Start of AVAILABLE DATA
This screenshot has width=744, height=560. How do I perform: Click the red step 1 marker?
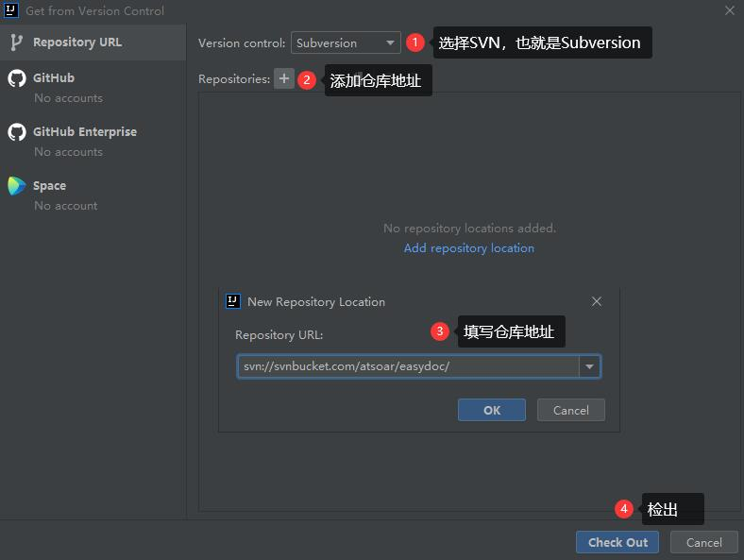(415, 42)
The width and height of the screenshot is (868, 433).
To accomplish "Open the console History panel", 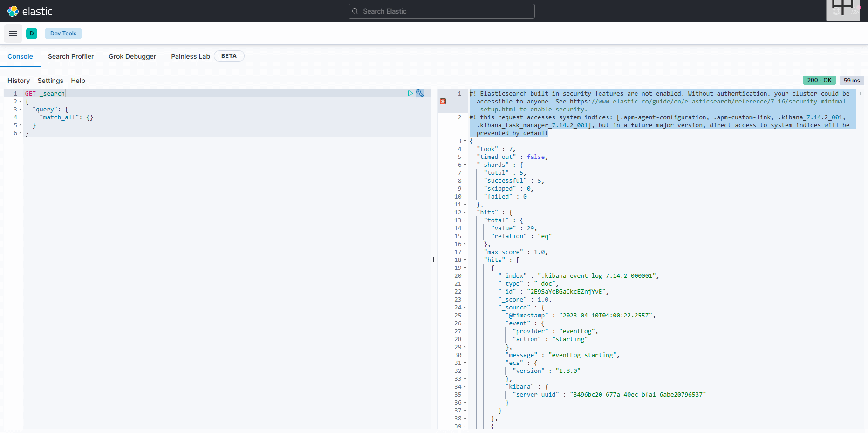I will [x=19, y=81].
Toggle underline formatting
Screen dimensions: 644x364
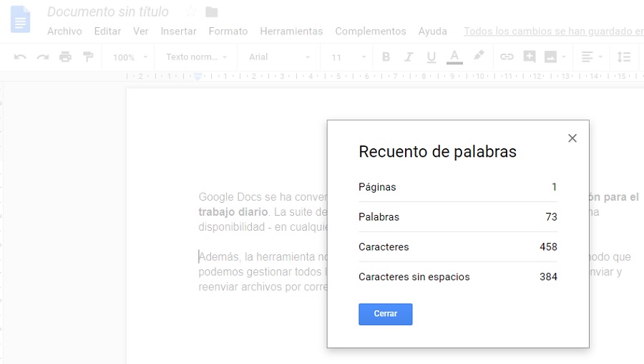(431, 57)
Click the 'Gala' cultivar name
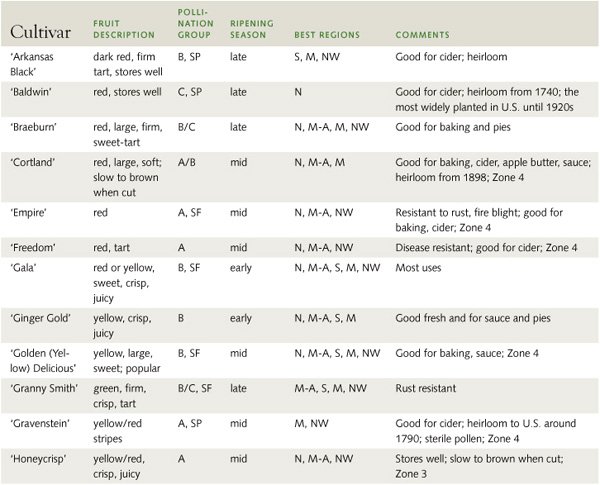The height and width of the screenshot is (485, 600). [23, 268]
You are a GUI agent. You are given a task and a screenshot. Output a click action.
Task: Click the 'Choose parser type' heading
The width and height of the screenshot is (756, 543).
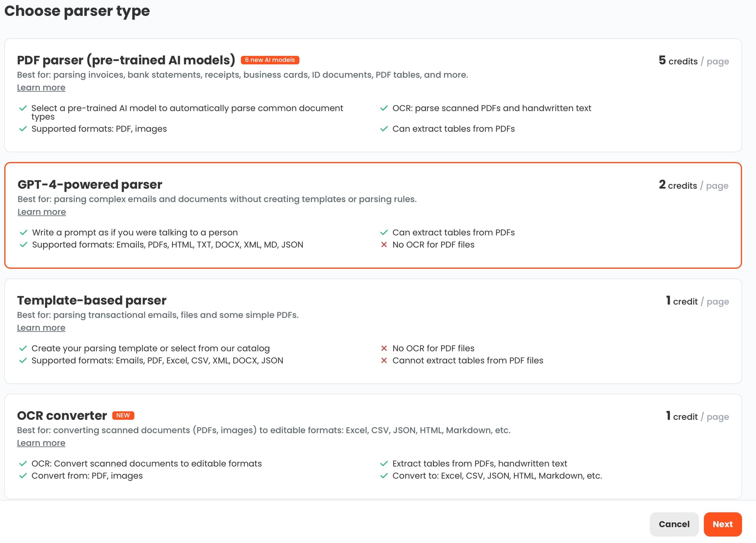(77, 11)
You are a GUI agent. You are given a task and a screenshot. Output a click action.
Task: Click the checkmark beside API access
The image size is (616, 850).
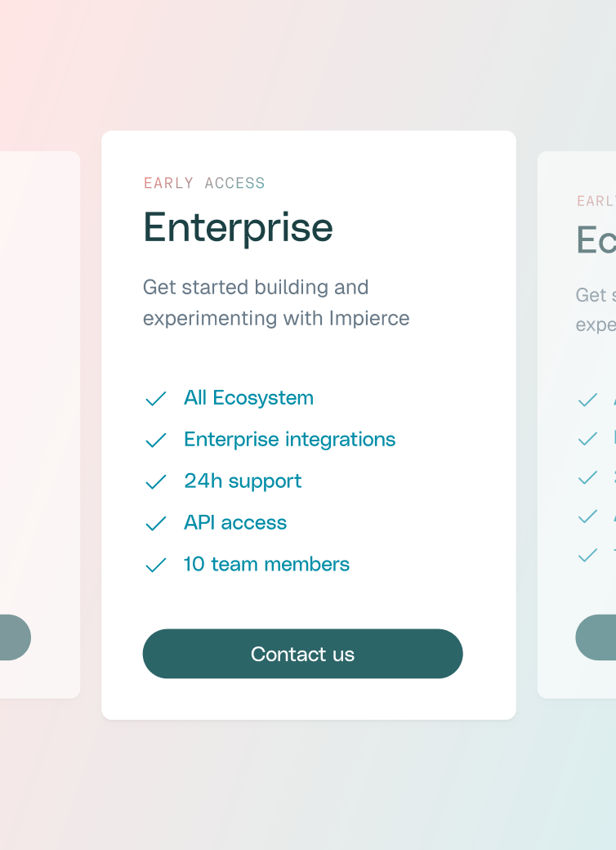(x=155, y=523)
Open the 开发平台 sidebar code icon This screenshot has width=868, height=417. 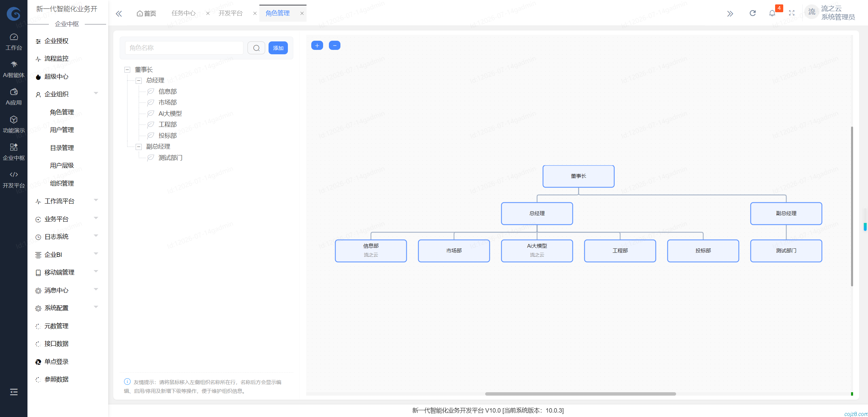(14, 179)
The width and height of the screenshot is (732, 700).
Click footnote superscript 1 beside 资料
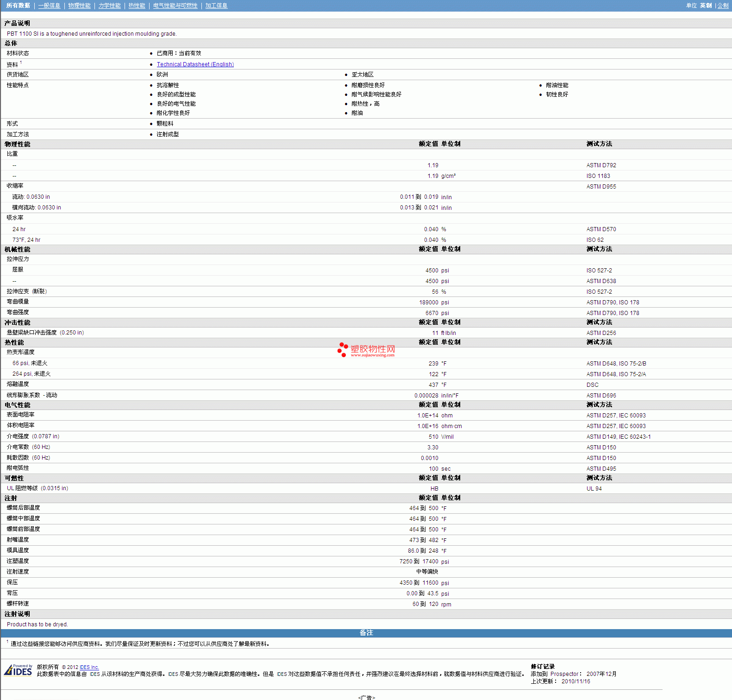coord(21,63)
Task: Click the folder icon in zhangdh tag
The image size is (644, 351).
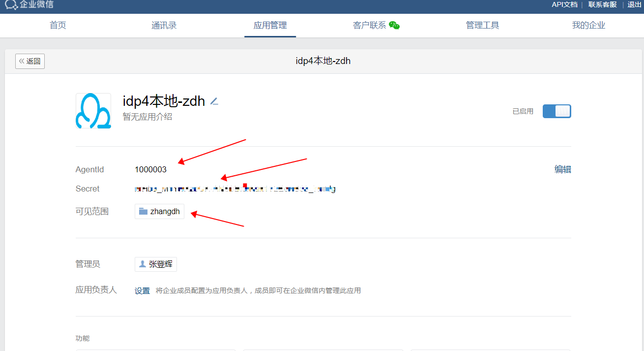Action: pos(143,212)
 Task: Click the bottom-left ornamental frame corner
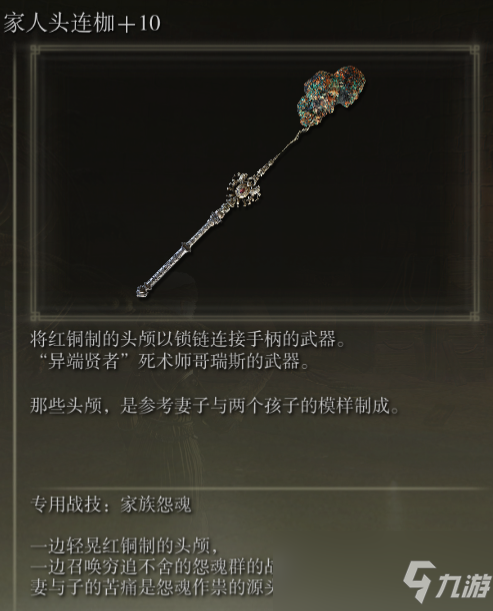tap(36, 316)
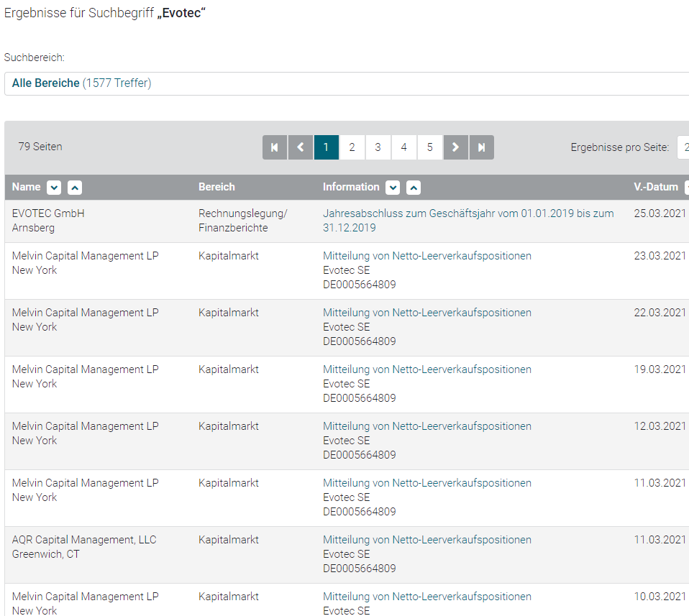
End of AVAILABLE DATA
◆ TO DO ◆
Pictures excluded, write out exactly and only the lines of the material from the one containing "The image size is (644, 351)." up to and including the last line.

◆ TASK SOLUTION ◆
The image size is (644, 351).
Action: pos(143,212)
 Task: Click the bottom-left ornamental frame corner
tap(36, 316)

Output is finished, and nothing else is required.